Tuesday, January 20, 2009

Last full day in Bangkok

It's almost 9pm on Tuesday night here, which means Obama is some 3 hours away from inauguration. I do regret not being in the States on this day; I'd like to see it, and without going to an All-American bar in the middle of the night here (which really wouldn't be my scene) there's no way I can in real time. But I'll watch tape when I get back. Here's to a new era.

One Thai man on the street today, when he found out where I was from, said "Obama good! Bush bad!" and I agreed up until the moment he started to make shooting gestures. But mime in untrained hands is a clumsy tool, we all know that.

He was just one of several encounters today, not all great. Two separate guys tried to rip me off today in two different scams. People are quite friendly here and so it is not at all clear at first what is going on. But when I made it clear that I wasn't buying anything one of them did quite an about face from his friendly overtures and said "You stupid! Stupid like buffalo!" which rolled right off my back since I'm a big fan of the water buffalo.

Other than those two slippery guys, neither of whom did any real harm, I've had another good, full day. On my morning walk I passed the Queen's art gallery and so went in for a quick look at contemporary Thai painting. Then I climbed the Golden Mount, which is a temple atop an artificial hill made of collapsed brick from an older chedi right in the middle of the city. There are lots of large bells hanging along the staircases that you climb and apparently the tradition is to ring each bell as you pass, so I did. I spent a few hours touring the temple complex housing the Emerald Buddha and the grounds of the Grand Palace which are attached. I don't think I've ever seen so much gold in one place, and that includes Versailles. Truly remarkable. The exteriors of these temples are encrusted with gold-leaf tile and multicolored glass mosaic EVERYWHERE. It's pretty blinding, and incredibly colorful, and yet it works visually. Not as a steady diet for the eyes, but it seems to suit these most ceremonial of buildings.
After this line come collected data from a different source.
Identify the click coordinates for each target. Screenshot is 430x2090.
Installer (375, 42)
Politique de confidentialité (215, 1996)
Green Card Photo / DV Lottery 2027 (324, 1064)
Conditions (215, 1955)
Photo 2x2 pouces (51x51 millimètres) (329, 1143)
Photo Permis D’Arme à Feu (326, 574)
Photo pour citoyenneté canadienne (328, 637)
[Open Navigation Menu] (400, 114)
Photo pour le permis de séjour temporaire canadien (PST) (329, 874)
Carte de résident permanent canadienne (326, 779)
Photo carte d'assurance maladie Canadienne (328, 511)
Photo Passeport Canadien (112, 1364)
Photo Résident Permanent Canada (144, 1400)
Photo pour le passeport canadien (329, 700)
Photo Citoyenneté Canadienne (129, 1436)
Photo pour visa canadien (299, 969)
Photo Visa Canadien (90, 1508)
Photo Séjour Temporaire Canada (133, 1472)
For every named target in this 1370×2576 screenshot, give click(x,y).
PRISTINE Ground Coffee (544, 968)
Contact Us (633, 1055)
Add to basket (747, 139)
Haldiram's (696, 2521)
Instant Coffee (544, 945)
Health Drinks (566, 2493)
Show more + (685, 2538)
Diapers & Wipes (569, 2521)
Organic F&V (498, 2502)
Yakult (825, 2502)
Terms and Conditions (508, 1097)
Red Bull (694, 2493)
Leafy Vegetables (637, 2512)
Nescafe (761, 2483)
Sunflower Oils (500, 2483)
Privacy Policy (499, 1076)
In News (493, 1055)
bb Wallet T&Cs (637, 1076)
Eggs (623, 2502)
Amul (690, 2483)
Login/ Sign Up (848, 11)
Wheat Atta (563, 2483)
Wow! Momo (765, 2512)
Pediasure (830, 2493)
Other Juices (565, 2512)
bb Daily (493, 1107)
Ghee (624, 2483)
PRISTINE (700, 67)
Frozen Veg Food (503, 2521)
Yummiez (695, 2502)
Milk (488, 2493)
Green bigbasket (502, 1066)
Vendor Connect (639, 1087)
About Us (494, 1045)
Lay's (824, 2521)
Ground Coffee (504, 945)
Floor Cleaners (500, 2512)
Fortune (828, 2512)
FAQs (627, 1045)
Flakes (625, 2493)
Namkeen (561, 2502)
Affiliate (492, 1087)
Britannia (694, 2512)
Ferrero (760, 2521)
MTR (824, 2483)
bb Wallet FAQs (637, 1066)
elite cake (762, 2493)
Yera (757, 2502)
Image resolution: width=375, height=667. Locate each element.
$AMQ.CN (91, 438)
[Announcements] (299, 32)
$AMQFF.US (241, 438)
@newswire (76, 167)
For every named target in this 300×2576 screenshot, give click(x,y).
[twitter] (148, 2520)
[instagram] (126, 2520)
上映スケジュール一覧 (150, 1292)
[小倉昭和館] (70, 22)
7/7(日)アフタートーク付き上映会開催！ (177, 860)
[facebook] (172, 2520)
The Emerald Buddha is actually jade, and about 2 feet high, and lives atop a 25' mountain of gold thrones and attendant Buddhas and lotus and so forth. He's got three different golden outfits--one for each of the three seasons: rainy, dry, winter--and the King himself actually changes the garments on the appropriate day. The King is a revered figure, and pictures of him are EVERYWHERE on the streets in large public cartouches and hanging on buildings 4 times life size and in stores and in peoples homes.

Since I was back in the neighborhood of the massage school, I popped in for a 45 minute foot massage and reflexology treatment. The woman who worked on me was great, and took my surgically repaired right ankle as a personal challenge. I can't say it all felt good at the time, but my feet aren't tired tonight after a full day of walking.

Then I decided to test out a few of Bangkok's special transit options. A major river loops through the city, and the water taxis are actually one of the fastest and cheapest ways around. They aren't just for tourists. So I took one from the old part of the city to a station near the commercial center, where I climbed stairs up to take the Skytrain, a monorail that has two lines. I rode the shorter line from one end to the other. Again, it's full of Thais, and schoolkids, and very much in use.

My last stop of the day was Jim Thompson's house. Jim Thompson was a Princeton trained architect and former OSS officer who moved to Thailand permanently after the war. He had an artist's and entrepreneur's eye, and played a major role in getting western fashion leaders interested in Thai silk. He made a fortune from the silk exporting company he founded and ran. He got quite famous after the movie of THE KING AND I, which featured his silks. He built himself a beautiful house and garden, filled with sculpture and porcelain, by taking 6 traditional Thai houses and connecting them. Walls and floors are teak, with traditional structures that are wider at the base than at the top. This includes all doorways and windows. Windows look out over a compact garden with orchids and greenery and curving brick walks. The living room opens out on one long side to a brick terrace that leads down to a boat landing on a canal, so there's a constant sound of water in the house. (The canals now are pretty filthy, but I imagine it wasn't so bad in 1959 when he built the house.) Thompson disappeared at the age of 61 while on holiday in Malaysia in 1967, so the whole story has a mysterious tinge to it.

I've wondered if my great aunt Cleome ever crossed paths with this character; it seems possible given the circles she moved in, though I think most of her time in Asia was quite a bit earlier, and she would have been older than he was. But she's been on my mind a bit since the flower Cleome is one of the most used in plantings here in street dividers and decorative parks.

I peeked in to one of the big department stores in the complex known as Siam Center long enough to buy myself a little alarm clock so I don't miss my early taxi to the airport in the morning, and to catch a bit of the upscale commercial scene, which is big here. There are fancy flyover walkways connecting all these stores, and indoor upscale restaurant corridors. The one with the longest line was the kind of sushi place where dishes pass by diners on a conveyor belt so that you can take what you want. Very hip here, I guess!

I am off to Phnom Penh tomorrow, for the second half of my trip.